Екатерина прикасается губами к кольцу, утопающему в толстой плоти.

— Ваше величество так добры!

Бросив взгляд на оплывшее круглое лицо короля с маленькими темными глазками, она гадает, куда же делся тот красивый мужчина, которого она видела в юности.

— Говорят, вы хорошо за ним ухаживали. Вы славитесь своим даром сиделки, а пожилой мужчина всегда нуждается в уходе. — И прежде чем Екатерина успевает ответить, король наклоняется к ее уху, обдавая ароматом серой амбры. — Хорошо, что вы вернулись ко двору. Вы привлекательны даже во вдовьем наряде!

Екатерина отчаянно краснеет и бормочет неловкие благодарности, тщетно пытаясь подобрать достойный ответ.

— А кто же это? — интересуется король, махнув рукой в сторону Маргариты, которая приседает в глубоком реверансе.

Екатерина с облегчением выдыхает.

— Это моя падчерица, Маргарита Невилл.

— Встаньте, девица, мы хотим вас как следует рассмотреть.

Маргарита поднимается. Руки у нее дрожат.

— Повернитесь, — требует король, осматривая ее, словно кобылу на аукционе, а потом неожиданно выкрикивает: — Бу!

Маргарита в ужасе отскакивает.

— Трепетное существо! — смеется король.

— Она не привыкла к обществу, ваше величество, — поясняет Екатерина.

— Нужен укротитель, — замечает король и обращается к Маргарите: — Ну как, нравится вам здесь кто-нибудь?

Мимо проходит Сеймур, и Маргарита невольно бросает взгляд в его сторону.

— А! Значит, вы имеете виды на Сеймура! — восклицает король. — Красивый малый, верно?
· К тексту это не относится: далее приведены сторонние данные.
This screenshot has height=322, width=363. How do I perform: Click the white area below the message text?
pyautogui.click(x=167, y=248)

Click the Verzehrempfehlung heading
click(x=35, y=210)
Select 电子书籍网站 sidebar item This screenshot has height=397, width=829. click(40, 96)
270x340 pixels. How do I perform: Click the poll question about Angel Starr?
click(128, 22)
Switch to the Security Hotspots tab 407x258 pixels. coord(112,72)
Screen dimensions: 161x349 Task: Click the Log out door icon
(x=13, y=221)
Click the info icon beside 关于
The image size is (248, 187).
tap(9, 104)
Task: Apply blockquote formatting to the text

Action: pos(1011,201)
— Н-нет… — заикается Маргарита.

Екатерина больно пинает ее в лодыжку.

— Думаю, Маргарита имеет в виду, что Сеймуру не сравниться с вашим величеством, — поясняет она сладким голоском, сама поражаясь тому, как может так лгать.

— Однако его называют самым красивым мужчиной при дворе! — возражает король.

— Хм-м… — задумчиво тянет Екатерина, склонив голову набок. — Это вопрос вкуса. Некоторые предпочитают более зрелых кавалеров.

Король громко хохочет, а отсмеявшись, заявляет:

— Пожалуй, мы устроим брак между Маргаритой Невилл и Томасом Сеймуром. Женим моего шурина на вашей падчерице. Отличная пара!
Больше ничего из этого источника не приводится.